What you will do: Rewrite the rows starting at the beginning and ending at the line that contains "(x=533, y=655)", with "legend entry" changed to "legend item" and everything else unchanged. Leave the pictures out of your answer.

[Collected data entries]
————
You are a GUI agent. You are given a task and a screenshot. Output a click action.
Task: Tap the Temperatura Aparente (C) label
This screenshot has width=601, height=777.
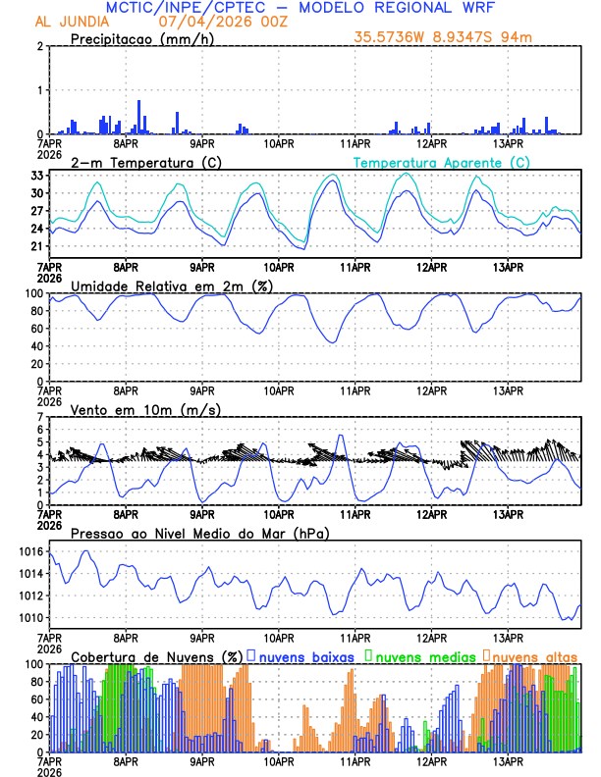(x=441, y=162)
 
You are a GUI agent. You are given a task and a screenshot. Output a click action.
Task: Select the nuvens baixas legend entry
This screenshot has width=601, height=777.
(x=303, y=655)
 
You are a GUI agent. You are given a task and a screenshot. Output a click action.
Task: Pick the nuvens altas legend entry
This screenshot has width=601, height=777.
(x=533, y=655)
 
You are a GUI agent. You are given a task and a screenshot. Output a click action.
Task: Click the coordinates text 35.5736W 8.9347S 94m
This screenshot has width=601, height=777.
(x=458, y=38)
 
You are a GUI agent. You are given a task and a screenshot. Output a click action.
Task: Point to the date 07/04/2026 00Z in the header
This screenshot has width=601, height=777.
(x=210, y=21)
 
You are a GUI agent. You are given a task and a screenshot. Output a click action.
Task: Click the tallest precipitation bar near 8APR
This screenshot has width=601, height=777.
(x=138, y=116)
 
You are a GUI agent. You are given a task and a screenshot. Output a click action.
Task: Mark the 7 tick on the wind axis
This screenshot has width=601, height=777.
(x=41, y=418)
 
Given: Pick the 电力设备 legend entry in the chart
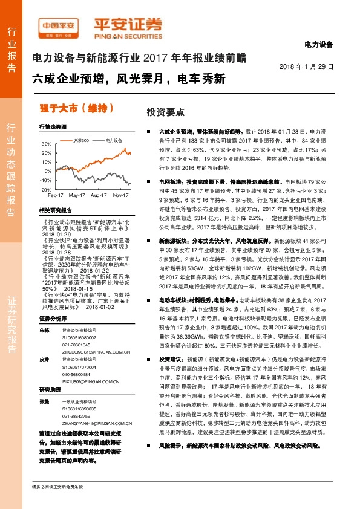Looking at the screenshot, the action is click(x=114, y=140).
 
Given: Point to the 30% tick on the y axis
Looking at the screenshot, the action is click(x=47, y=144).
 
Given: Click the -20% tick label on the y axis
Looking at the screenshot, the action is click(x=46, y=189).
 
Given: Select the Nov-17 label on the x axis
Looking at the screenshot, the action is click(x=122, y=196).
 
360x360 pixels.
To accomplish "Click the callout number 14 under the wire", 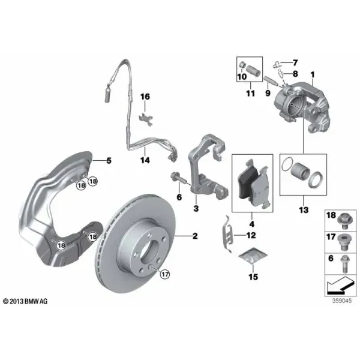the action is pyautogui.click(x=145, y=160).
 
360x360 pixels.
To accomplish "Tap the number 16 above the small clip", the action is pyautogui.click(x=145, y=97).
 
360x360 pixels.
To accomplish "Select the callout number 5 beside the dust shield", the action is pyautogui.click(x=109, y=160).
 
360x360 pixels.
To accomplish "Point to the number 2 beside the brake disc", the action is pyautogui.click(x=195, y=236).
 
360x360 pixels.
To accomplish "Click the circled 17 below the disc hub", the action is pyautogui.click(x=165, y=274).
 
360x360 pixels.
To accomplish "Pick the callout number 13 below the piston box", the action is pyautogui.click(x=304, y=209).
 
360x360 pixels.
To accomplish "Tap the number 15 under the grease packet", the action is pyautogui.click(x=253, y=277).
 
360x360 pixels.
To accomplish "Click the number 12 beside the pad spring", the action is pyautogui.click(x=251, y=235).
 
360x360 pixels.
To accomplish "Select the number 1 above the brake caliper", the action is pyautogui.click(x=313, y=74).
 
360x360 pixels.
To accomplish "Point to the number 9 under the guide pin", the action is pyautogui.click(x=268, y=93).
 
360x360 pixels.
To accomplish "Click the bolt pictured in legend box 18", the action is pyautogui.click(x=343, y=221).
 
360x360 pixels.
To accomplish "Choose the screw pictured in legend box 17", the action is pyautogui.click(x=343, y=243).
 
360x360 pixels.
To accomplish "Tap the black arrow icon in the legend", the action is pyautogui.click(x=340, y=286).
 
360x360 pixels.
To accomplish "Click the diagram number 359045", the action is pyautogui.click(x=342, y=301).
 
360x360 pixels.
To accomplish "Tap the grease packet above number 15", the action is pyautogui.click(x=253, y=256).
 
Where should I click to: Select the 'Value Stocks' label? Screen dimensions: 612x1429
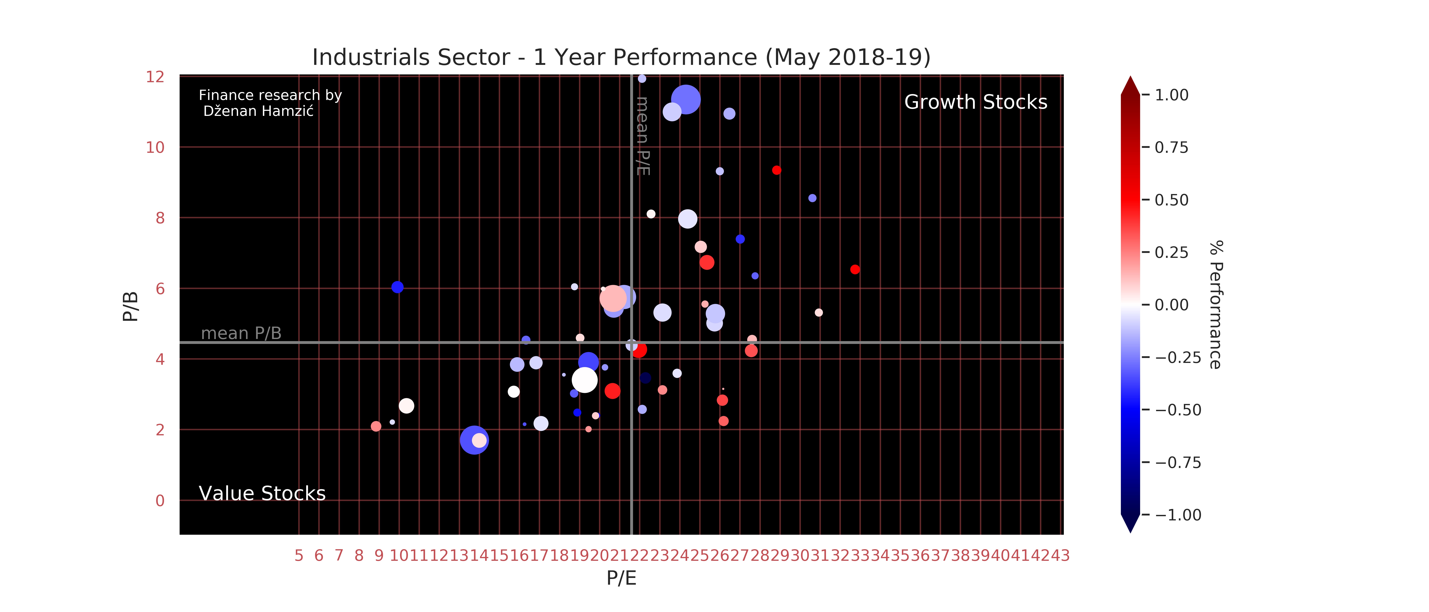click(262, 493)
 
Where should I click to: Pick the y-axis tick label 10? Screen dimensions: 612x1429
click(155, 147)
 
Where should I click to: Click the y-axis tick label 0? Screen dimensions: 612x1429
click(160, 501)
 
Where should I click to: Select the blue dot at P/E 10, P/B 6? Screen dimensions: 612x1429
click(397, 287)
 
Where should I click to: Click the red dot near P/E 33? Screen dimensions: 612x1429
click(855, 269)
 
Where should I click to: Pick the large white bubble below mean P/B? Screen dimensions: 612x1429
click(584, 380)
————
Full answer:
You are a GUI agent. You are given a task and a screenshot. Output a click action.
Task: Tap the Temperatura Aparente (C) label
This screenshot has width=601, height=777.
(x=441, y=162)
 
You are a GUI agent. You are given a task and a screenshot. Output a click action.
Task: Select the nuvens baixas legend item
This screenshot has width=601, height=777.
(x=303, y=655)
 
You are a GUI agent. You are given a task and a screenshot. Output a click action.
Task: Pick the nuvens altas legend item
This screenshot has width=601, height=777.
(x=533, y=655)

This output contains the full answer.